Britain veered away from sub-majoritarian identity politics after Thatcher, but returned to it in full force with the Brexit referendum. The accusation levelled by the right at women or immigrants or sexual minorities is that they use identity politics to seek special treatment, but identity politics as actually practised by the Republicans and now by the Farage-Johnson movement in Britain is the old demand for conformity, or subordination, to the cultural norms of the dominant minority. The concept of immigrant assimilation – that the native society should not be substantially changed by immigration, that immigrants should aim to be absorbed by it – foreshadowed the relentless call for unification that followed the Brexit vote. The meaning once implicit in national ‘unification’ – that everyone has to change so as to accommodate each other – has shifted to something more like absorption: not ‘We must unite with each other’ but ‘You must unite to us.’

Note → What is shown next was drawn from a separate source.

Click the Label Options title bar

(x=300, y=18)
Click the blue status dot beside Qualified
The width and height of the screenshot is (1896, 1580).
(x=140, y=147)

As Britain struggles with the meaning of such concepts as assimilation and unification, so do its political parties. Many polls show that parties opposing a no deal Brexit are likely to attract more votes, combined, than the ‘no deal’ parties of Johnson’s Conservatives, Farage’s Brexit Party and the remnants of Ukip. And yet it seems very likely the no-dealers will find ways to collaborate in time for the looming general election. In some ways, Johnson and Farage might find it easier to campaign after ‘no deal’; diverting blame towards Europe for the post-Brexit disasters and humiliations caused by their own actions is something they’d be pretty good at.

The parties opposed to ‘no deal’ – call them the progressives – are more divided. As things stand, it’s touch and go whether they would even win a parliamentary vote of no confidence against Johnson, let alone avoid giving the Faragists a majority in an election by taking votes off one another. It may be that the best chance of crushing Faragism at the next election – surely a more important task for the progressives now than whether or not Britain leaves Europe – is simply for Labour, the Liberal Democrats, the non-English nationalists and the Greens to campaign as rivals and hope for the best. Jeremy Corbyn might win; more likely, he would have to work in a coalition with others. Or the divided progressives might lose, despite a larger combined vote share, despite the sense that the country is reaching a point of no return.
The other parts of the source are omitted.